# [TASKS FOR THIS EXERCISE]
A: Answer these questions from the passage on arrow materials:
(i) What are wooden arrows usually fletched with?
(ii) What is the price range per dozen for lower-level beginner aluminum arrows?
(iii) Why can 3D carbon arrows have a bigger diameter?
B: List the three common types of arrow shaft material named in the opening paragraph of the passage on arrow materials.
C: Update the passage on arrow materials starting at "Arrows can be" and ending at "want to shoot.", with "recurve bow" replaced by "longbow".

Arrows can be made of several different materials, and the material you choose will mainly be determined by the type of shooting you intend to do. The three common types of arrow shaft material include carbon (including composite carbon/aluminum shafts), aluminum and wood. You can use almost any type of material with, for example, a recurve bow, but you will definitely get better results if the arrow matches the round you want to shoot.

Wooden Arrows

Wood shafts are mainly associated with bare bow or traditional recurve shooting. They have the classic look and feel, and some traditional archers strive for this purist equipment setup. Wooden arrows are usually fletched with feathers, which help to complete the traditional package. When ordering these arrows, you’ll have to indicate what poundage you will be shooting, and this will determine the spine of the arrows you’ll need. There is no performance advantage to using wood due to the natural inconsistencies found in the material, but the finished setup will look and shoot like arrows did hundreds of years ago.

Aluminum Arrows

Aluminum shafts are mainly used for high-level indoor shooting, or for beginners needing a more durable arrow. With this in mind, aluminum arrows come in a variety of sizes and levels of quality. The lower-level beginner aluminum arrows can range in price from $30 to $40 per dozen while the higher-end arrows are usually around $130 to $140 per dozen. The big price difference is due to the level of quality put into the manufacturing process. Higher-quality arrows have tighter tolerances for things like spine, weight and straightness. Aluminum arrows are usually designated by a four-digit code to differentiate their spine. For example, an arrow can have the code 2314 written on it: The 23 is the approximate outer diameter of the shaft in 64ths of an inch, and the 14 is the shaft wall thickness in thousandths of an inch. Both a bigger diameter and a larger wall thickness will yield a stiffer arrow more suited to a higher-poundage bow. To get a better estimate on which aluminum spine is best for you, consult an arrow spine chart.

Carbon Arrows

Carbon shafts, as well as carbon/aluminum composite shafts, are the final arrow type. These are mainly used for long-distance shooting or for 3D archery. The long-distance arrows are usually very skinny in order to “slip” through the air without being affected by the wind, whereas 3D carbon arrows can have a bigger diameter because those competitions are mainly shot within the wind-break protection of trees. The thinner carbon arrows can also be made with a composite construction consisting of an aluminum core (which is hollow) with carbon wrapped around it as the shaft’s outer layer.

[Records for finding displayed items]
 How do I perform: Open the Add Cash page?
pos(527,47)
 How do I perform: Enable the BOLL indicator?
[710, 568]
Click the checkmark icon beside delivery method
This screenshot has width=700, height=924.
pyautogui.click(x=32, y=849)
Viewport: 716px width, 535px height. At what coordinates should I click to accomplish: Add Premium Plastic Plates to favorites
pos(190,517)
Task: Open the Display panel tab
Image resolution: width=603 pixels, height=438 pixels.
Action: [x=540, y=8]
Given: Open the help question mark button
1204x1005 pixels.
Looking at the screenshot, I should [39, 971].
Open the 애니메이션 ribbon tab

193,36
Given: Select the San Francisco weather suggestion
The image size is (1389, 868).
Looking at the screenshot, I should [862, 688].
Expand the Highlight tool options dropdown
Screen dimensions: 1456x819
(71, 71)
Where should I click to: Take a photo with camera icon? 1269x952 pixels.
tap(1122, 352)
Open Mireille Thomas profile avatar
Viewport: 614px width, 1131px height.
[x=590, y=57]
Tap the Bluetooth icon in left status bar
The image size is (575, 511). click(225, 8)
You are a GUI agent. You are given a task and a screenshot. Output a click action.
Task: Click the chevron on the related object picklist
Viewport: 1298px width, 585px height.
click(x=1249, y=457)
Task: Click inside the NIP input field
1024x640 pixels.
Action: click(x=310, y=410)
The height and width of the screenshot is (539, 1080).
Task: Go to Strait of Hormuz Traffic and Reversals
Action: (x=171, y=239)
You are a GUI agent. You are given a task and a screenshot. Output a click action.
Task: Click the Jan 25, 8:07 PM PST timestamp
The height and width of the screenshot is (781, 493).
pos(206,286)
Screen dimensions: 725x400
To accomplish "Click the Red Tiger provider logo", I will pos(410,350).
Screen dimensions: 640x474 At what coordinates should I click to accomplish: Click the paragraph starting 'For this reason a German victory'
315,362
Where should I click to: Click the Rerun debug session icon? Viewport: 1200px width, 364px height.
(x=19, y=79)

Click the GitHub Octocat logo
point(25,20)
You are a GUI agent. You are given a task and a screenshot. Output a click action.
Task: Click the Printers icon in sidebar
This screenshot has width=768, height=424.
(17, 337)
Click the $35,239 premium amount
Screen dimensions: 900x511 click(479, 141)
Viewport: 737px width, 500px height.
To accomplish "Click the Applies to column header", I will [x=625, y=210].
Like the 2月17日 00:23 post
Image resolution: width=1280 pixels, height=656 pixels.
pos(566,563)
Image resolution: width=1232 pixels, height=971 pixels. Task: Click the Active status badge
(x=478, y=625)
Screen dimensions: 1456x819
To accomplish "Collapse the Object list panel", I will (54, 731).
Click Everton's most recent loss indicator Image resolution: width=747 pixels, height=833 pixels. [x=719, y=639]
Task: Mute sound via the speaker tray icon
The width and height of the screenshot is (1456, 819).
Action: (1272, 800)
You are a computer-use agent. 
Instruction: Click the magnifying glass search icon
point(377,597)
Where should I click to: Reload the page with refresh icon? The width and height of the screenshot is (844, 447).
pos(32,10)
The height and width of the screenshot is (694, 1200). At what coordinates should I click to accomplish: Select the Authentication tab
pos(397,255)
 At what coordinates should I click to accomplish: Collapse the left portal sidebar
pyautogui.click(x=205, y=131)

# [ANSWERS GIVEN]
A:
(i) Feathers.
(ii) $30 to $40 per dozen.
(iii) 3D competitions are mainly shot within the wind-break protection of trees.

B: Carbon (including composite carbon/aluminum shafts), aluminum and wood.

C:
Arrows can be made of several different materials, and the material you choose will mainly be determined by the type of shooting you intend to do. The three common types of arrow shaft material include carbon (including composite carbon/aluminum shafts), aluminum and wood. You can use almost any type of material with, for example, a longbow, but you will definitely get better results if the arrow matches the round you want to shoot.